La sujeción de Andrés al tratamiento, que se mantiene incluso más allá de sus propias objeciones, no puede explicarse como acatamiento a la voluntad del analista. No tomándose por el amo, puede hacer valer en ese lugar una opinión o una indicación. Andrés acepta el tratamiento, pero no porque le sea ordenado por el analista. Es el significante el que manda, pero aquí en la medida en que “no dice”. Por eso la posición del analista no puede, en esencia, ser pedagógica o ejemplar. Andrés se somete al significante amo, pero si el Otro presentifica para él la pura voluntad de imposición reacciona con la precipitación en el goce. Similarmente, las crisis constituyen también algo que se impone.
Al mismo tiempo, no es posible una postura propiamente “laisser-faire”. En la medida en que la asunción del tratamiento no fue producto de una cabal decisión propia, fue en cierto modo imposición. En estos parámetros puede pensarse un punto crucial en que la experiencia con psicóticos ofrece la posibilidad de un despliegue ya sea erotómano ya sea paranoico. El analista arriesga encarnar al padre terrible o gozador: entre la adoración y el asesinato. Recordemos el beso de Andrés al pene del padre en la escena infantil, que lo sitúa en el lugar de objeto para el goce paterno. Es en esa serie donde se inscriben también la violación que padece de un tío y experiencias de homosexualidad pasiva y activa en la adolescencia.

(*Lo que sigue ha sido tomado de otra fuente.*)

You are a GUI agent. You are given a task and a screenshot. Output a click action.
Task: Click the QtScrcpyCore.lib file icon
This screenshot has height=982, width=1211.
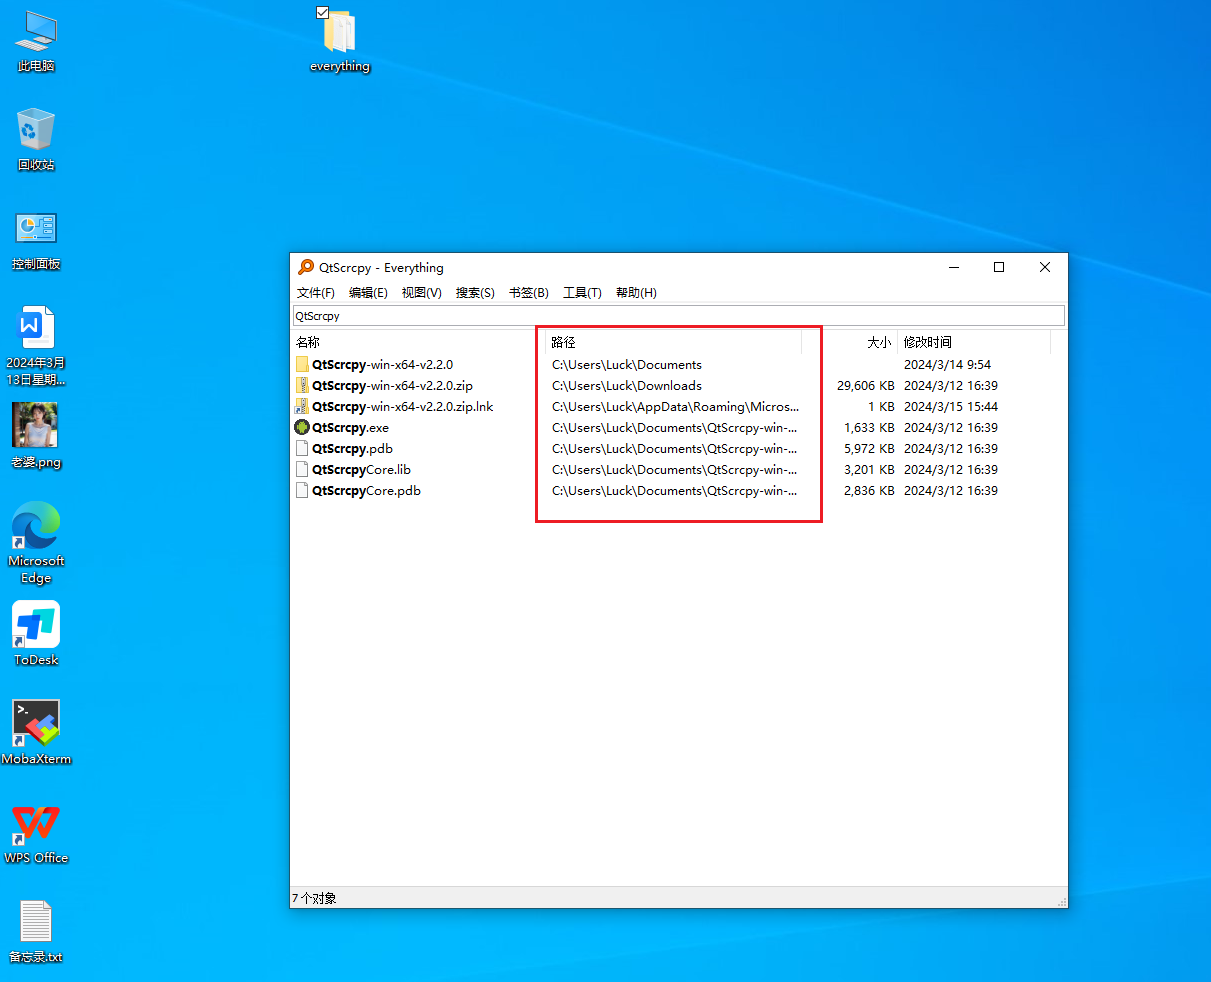click(302, 470)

Este Otro gozador y perverso que Andrés encuentra como su destino jalona las coordenadas transferenciales de la posición del analista.
Para concluir, destaquemos que la estructura de la experiencia con la psicosis sitúa a quien la conduce en un lugar de autoridad, no de mando, que sólo puede sostenerse en la medida en que el analista, si algo sabe, es que el S1 está vacío. Tal vez el psicótico, al concederle autoridad, lo haga en la medida precisa en que aquél no corre, ni le pide correr, a rellenar el agujero de su propio ser.
Raúl Courel.
Notas:
[1] Versión con correciones del texto presentado en el IX Congreso Internacional de Investigaciones y Práctica Profesional en Psicología, XXIV Jornadas de Investigación y XIII Encuentro de Investigadores en Psicología del MERCOSUR, 29 de noviembre al 2 diciembre de 2017, Facultad de Psicología, Universidad de Buenos Aires.
[2]Este texto fue escrito en 1989 y estuvo extraviado hasta la actualidad (2017), ya no damos tal importancia al diagnóstico presuntivo, por el contrario, sostenemos que desatiende innecesariamente al sujeto significándolo en términos psicopatológicos y complica la escucha propiamente psicoanalítica.
Bibliografía.
1. LACAN, J. (1954) “Respuesta al comentario de Jean Hyppolite sobre la ‘verneinung’ de Freud. En Escritos II, México, Siglo XXI Ed., 1978, 142-159.
2. LACAN, J. (1955-1956) El Seminario, Libro III, Las psicosis, Buenos Aires, Ed. Paidós, 1985.
3. LACAN, J. (1957) “De una cuestión preliminar a todo tratamiento posible de la psicosis”. En Escritos II, México, Siglo XXI Ed., 1978, 217-268.
4. LACAN, J. (1962) El Seminario, Libro X, La angustia, s/d, 12 de diciembre de 1962.
5. LACAN, J. (1972-1973) El Seminario, Libro XX, Aun, Barcelona-Buenos Aires, Ed. Paidós, 1981.
6. MILLER, J-A. (1979) “Suplemento topológico a Una cuestión preliminar…”. En Miller, J-A., Matemas I, Buenos Aires, Ed. Manantial, 1987, 135-154.
7. SOLER, C. Y OTROS. (1988) “Estructura y función de los fenómenos erotomaníacos de la psicosis”. En Clínica Diferencial de las Psicosis. Relatos presentados al 5º Encuentro Internacional del Campo Freudiano, Buenos Aires, M.T.de Alvear 1887, 1988, 206-216.